Forum Moderators: goodroi

Message Too Old, No Replies

robots.txt vs index,follow

Who will win?

         

brakkar

10:39 am on Oct 24, 2004 (gmt 0)

10+ Year Member



Hello,
lets say I have a directory disalowed for all robots trough robots.txt : /cgi-bin/

Now, on my frontpage, which is not in /cgi-bin/ I have the "index,follow" tag, and a link to a page in the /cgi-bin/ directory.

We are in a conflicting situation there: robots.txt tels the robots not to go in /cgi-bin/, but the meta tags on the page says to follow all links.

So who will win there? What will the robots do?

Brakkar

g1smd

5:02 pm on Oct 24, 2004 (gmt 0)

WebmasterWorld Senior Member 10+ Year Member Top Contributors Of The Month



They will follow links to places that you have said they can go, and will not follow links to places you said to ignore.
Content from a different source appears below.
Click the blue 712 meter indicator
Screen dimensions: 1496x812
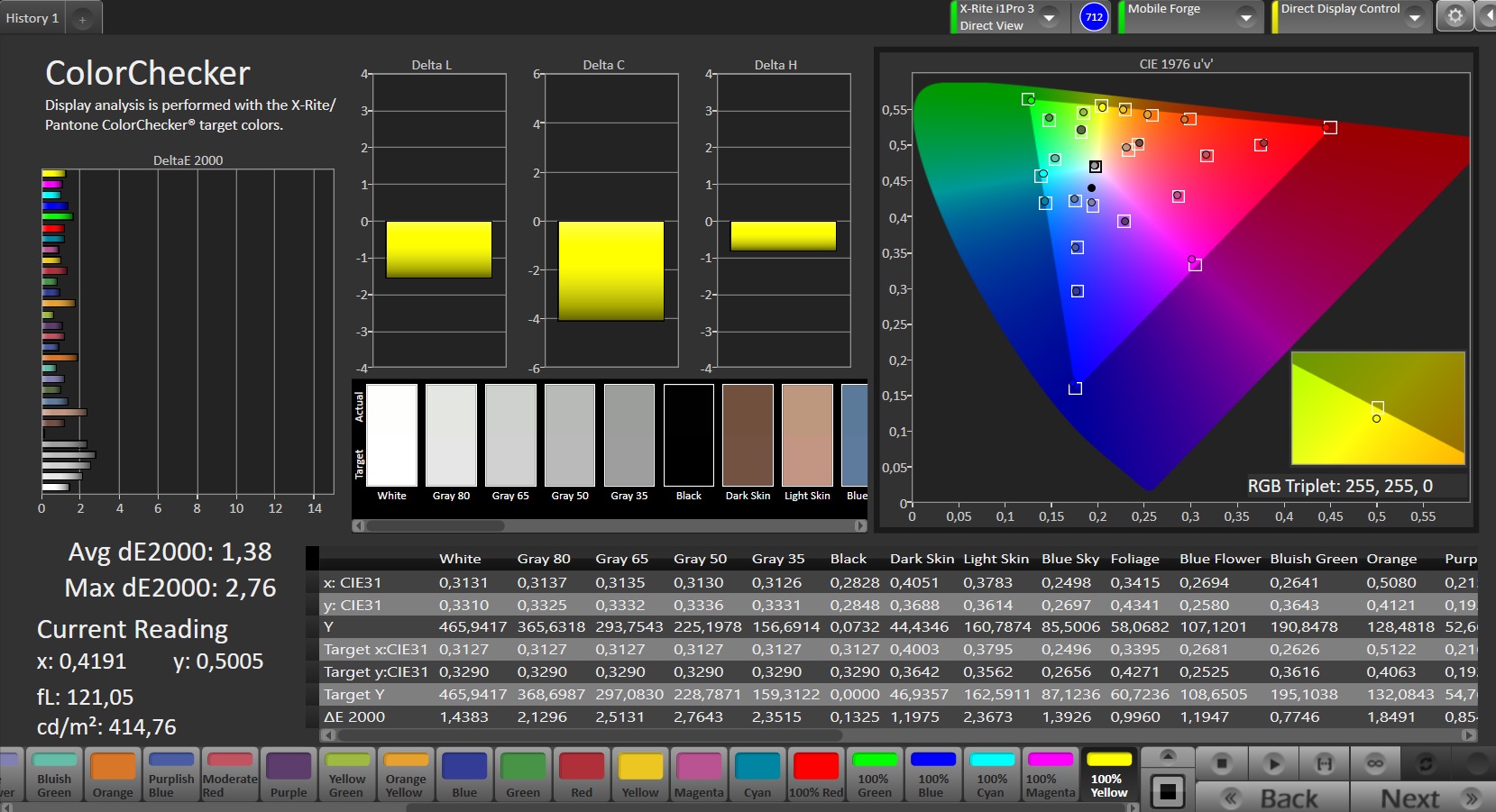(1094, 17)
That said, the URL in /cgi-bin/ that you link to will probably be indexed as there is a link to it. It will be indexed without title and description (because you don't want the content indexed). They will still keep the URL-only result because they have seen a link that points to that place, and they keep a list of all links that they have seen whether they work or not. A further flag then says whether that URL should appear in results or not. (The same is true for duplicate content. Google has a list of all the pages but only show one page in results.)

I have a number of pages with a noindex meta tag on them, and if you do a search for part of the page URL then you can find that page in the index (without a title and description) but you cannot find the page in any normal search because nothing on the page has been indexed.

Lord Majestic

6:13 pm on Oct 24, 2004 (gmt 0)

WebmasterWorld Senior Member 10+ Year Member



So who will win there? What will the robots do?

IMO robots.txt has priority and meta tags will only take effect for a robot scanning that page only, ie if someone else links to the page which was also mentioned on one of your pages with "no follow" link, then AFAIK, its still okay to request that page unless robots.txt say otherwise.